(Items from a dataset)
*****

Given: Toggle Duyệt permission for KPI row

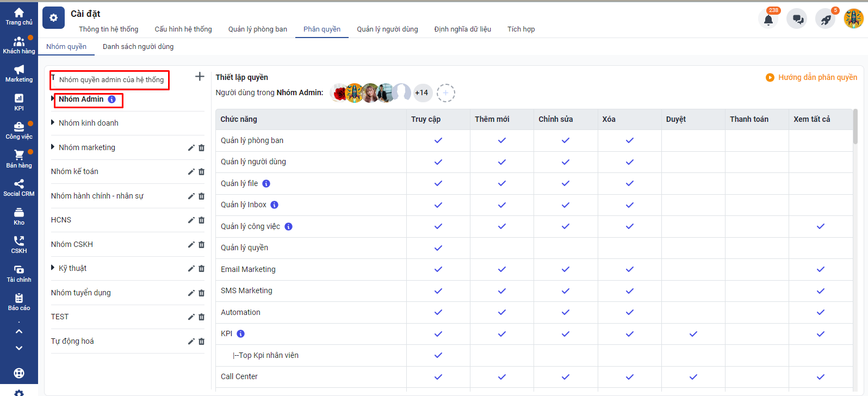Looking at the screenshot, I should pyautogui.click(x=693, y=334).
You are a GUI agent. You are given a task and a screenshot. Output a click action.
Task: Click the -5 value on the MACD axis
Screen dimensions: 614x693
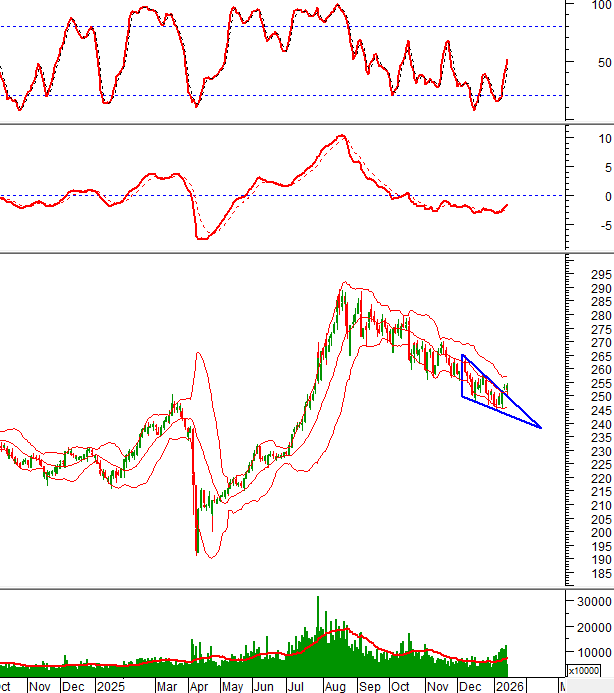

*****

Transcribe exactly, and only, the lines from the line with "You are a GUI" through the last line of the records, inclusive; the pictures do not belong in the copy.

You are a GUI agent. You are given a task and a screenshot. Output a click action.
Task: Click the -5 value on the MACD axis
Screen dimensions: 614x693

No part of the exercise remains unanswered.